10 Dec

3 months ago I was told by my ophthalmologist to try a new contact lens instead of having a corneal transplant.
I was less than thrilled. Having tried hard contacts a few years earlier with not fantastic results, I did not want to go down that road again.
Back then the problem was that the improvement to my vision was not good enough to make me forget about the amount of pain that I was in. The doc informed me that these new lenses, the Scleral lens, was larger and there for less painful. I did not believe him. Having the surgery was also supposed to be cutting the virus out of my eye. Right now it sits dormant waiting to pounce once again. It was very exciting to me to find out that I could just cut it out and be done with it.

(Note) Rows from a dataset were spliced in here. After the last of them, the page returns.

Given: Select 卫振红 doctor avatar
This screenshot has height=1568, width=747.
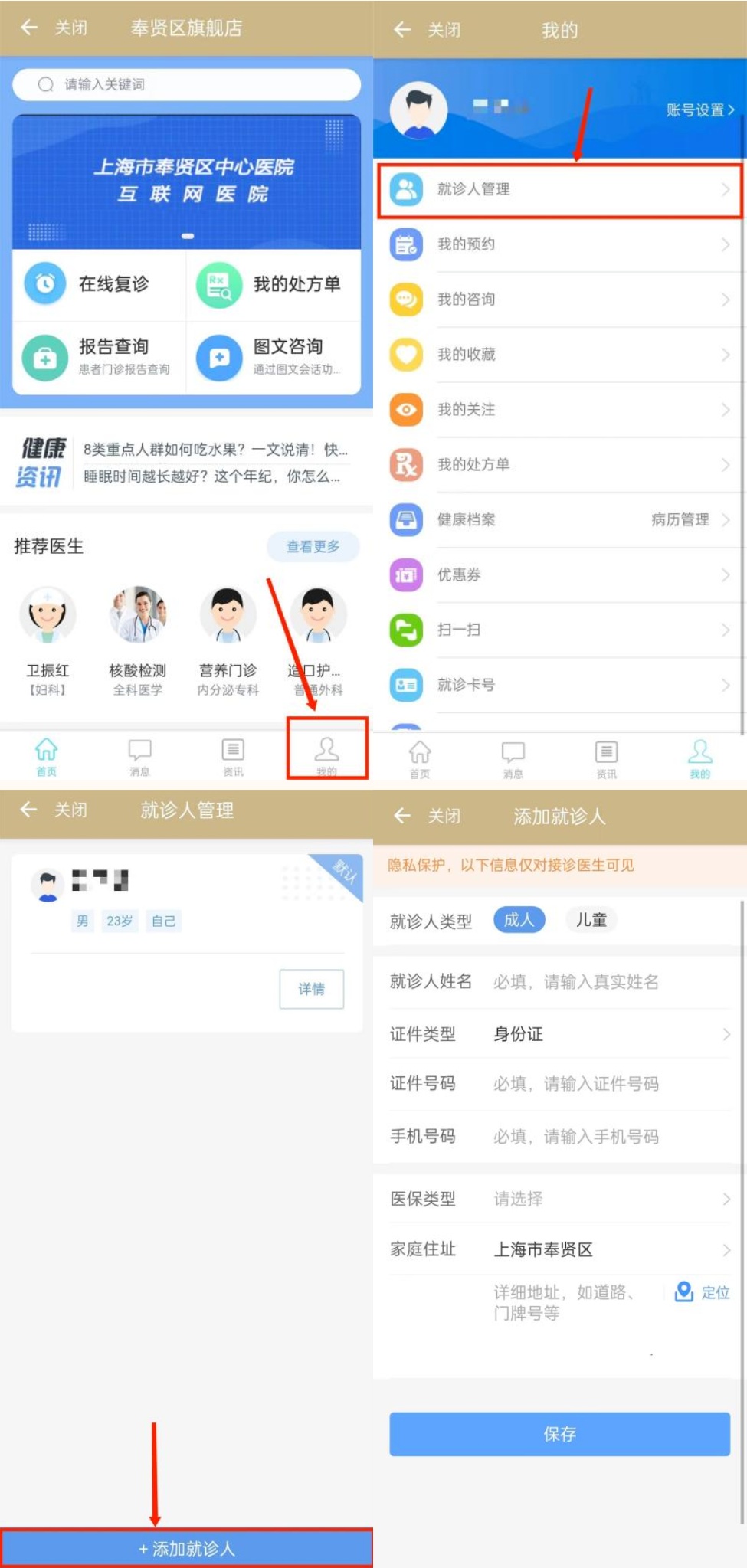Looking at the screenshot, I should (x=48, y=614).
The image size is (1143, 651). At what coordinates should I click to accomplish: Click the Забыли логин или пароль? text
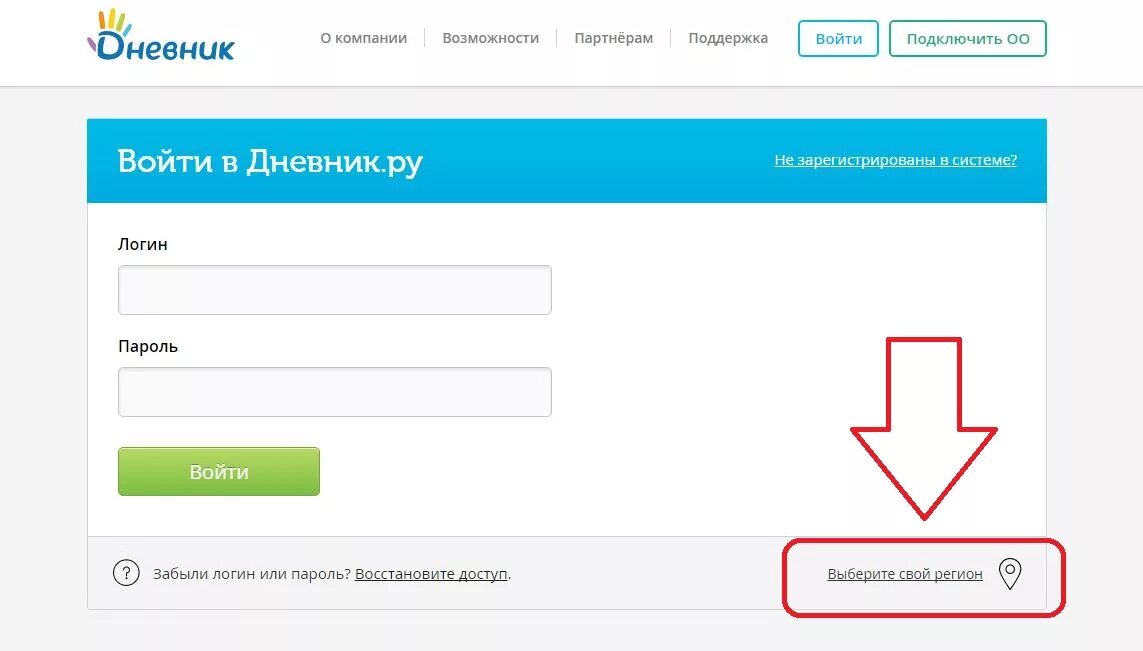click(252, 574)
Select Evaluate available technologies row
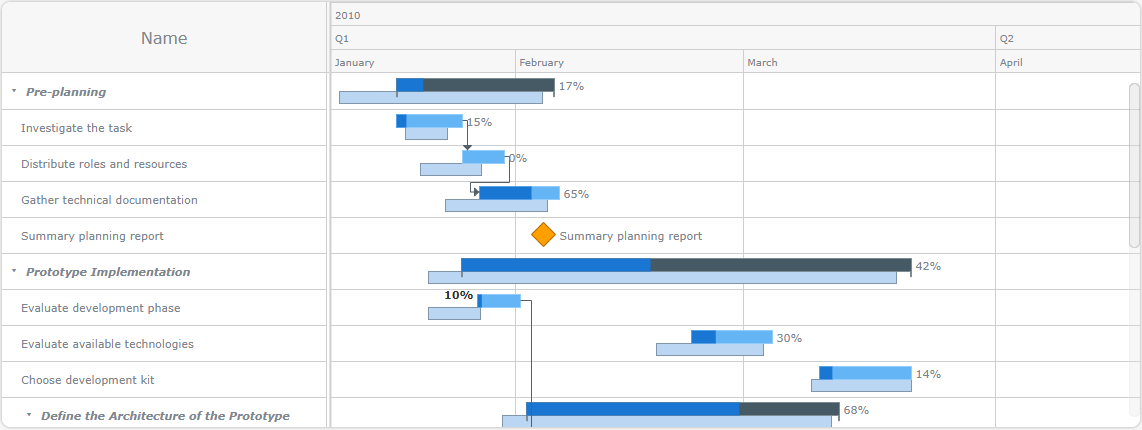1142x430 pixels. 107,344
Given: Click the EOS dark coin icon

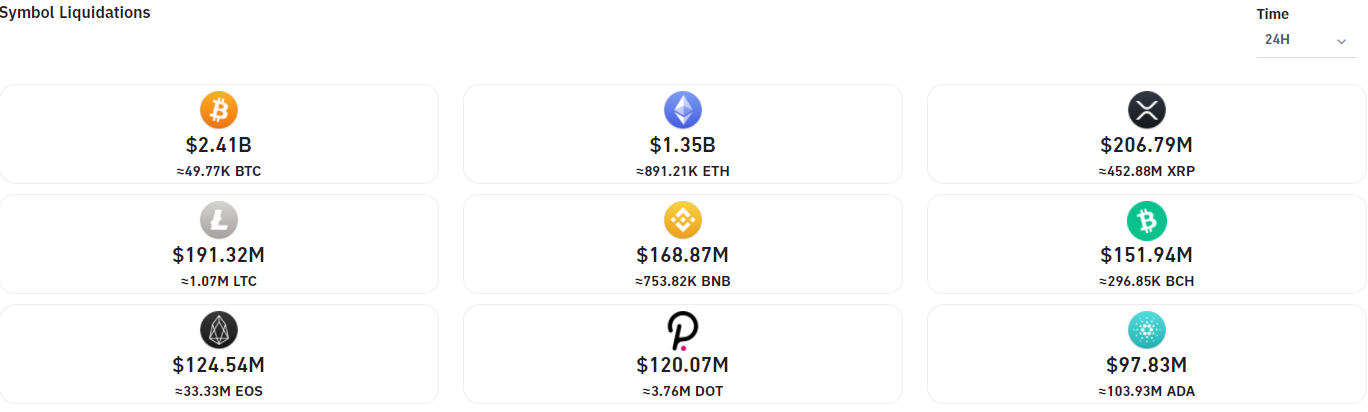Looking at the screenshot, I should coord(219,330).
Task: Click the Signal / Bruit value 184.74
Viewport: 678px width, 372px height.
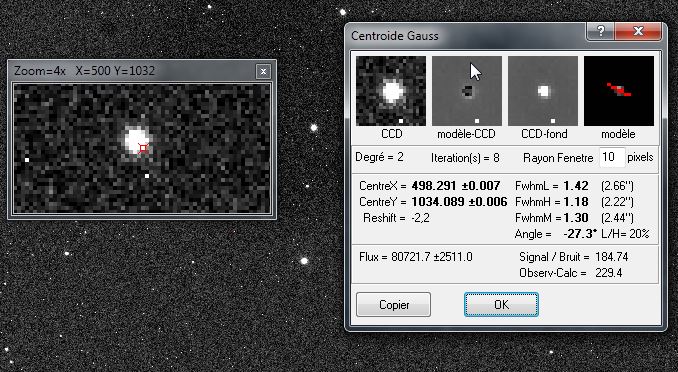Action: (611, 257)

I love that idea! Oh, there is something wrong with you? Let’s just cut it out and you’ll be right as rain. This is why I was hoping that my diagnosis 4 years ago was a brain tumor and not MS. An operable brain tumor, I should clarify that. There is no cutting out MS though. Apparently there is no cutting out this virus either.
I finally bit the bullet and had an appointment with the contact doc. Actually I have to say that during the appointment he felt much more like a sales person than a doctor.
The nurse checked my vision. 20/40 in my good eye and 20/240 in the other. It doesn’t seem as bad as that makes it sound. Since legal blindness is 20/200. My left eye compensates a lot.
The doc comes in and starts talking about a contact for my left eye. I stopped him and was like, hey doc, that’s the good eye. Let’s leave it alone and deal with the other one. To which he tells me that the test that I just took says otherwise but he was begrudgingly willing to agree to disagree. This did not make me like him. Of course I already didn’t like him because he was the one pushing the glass of pain.
So he sent me to try a lens on. That was entertaining. It took me about 20 tries to finally get it in my eye. The lens is freaking huge! It covers most of your eye, whites included. I had to use a special suction cup to get it on. Then my vision was worse. Much worse. There was a prescription on the lens. Which clearly was not my prescription. After managing my way back down the hall they checked my vision again. This time they had that large black piece of equipment in front of me so that they could try different prescriptions. They turned the white box on and had me start reading lines of letters. I read down to the 20/30 line. I was impressed with myself that I got one better than last time. Especially since he had been trying to push a contact on my left eye.
But then they told me that they had the left eye blacked out. I was only looking at the white box with my right eye.
you mean to tell me that I could read actual letters with my right eye?!?!??? I could not contain my shock. I am still having a hard time believing this. Not only could I see, but I could see better than with me left eye!!!!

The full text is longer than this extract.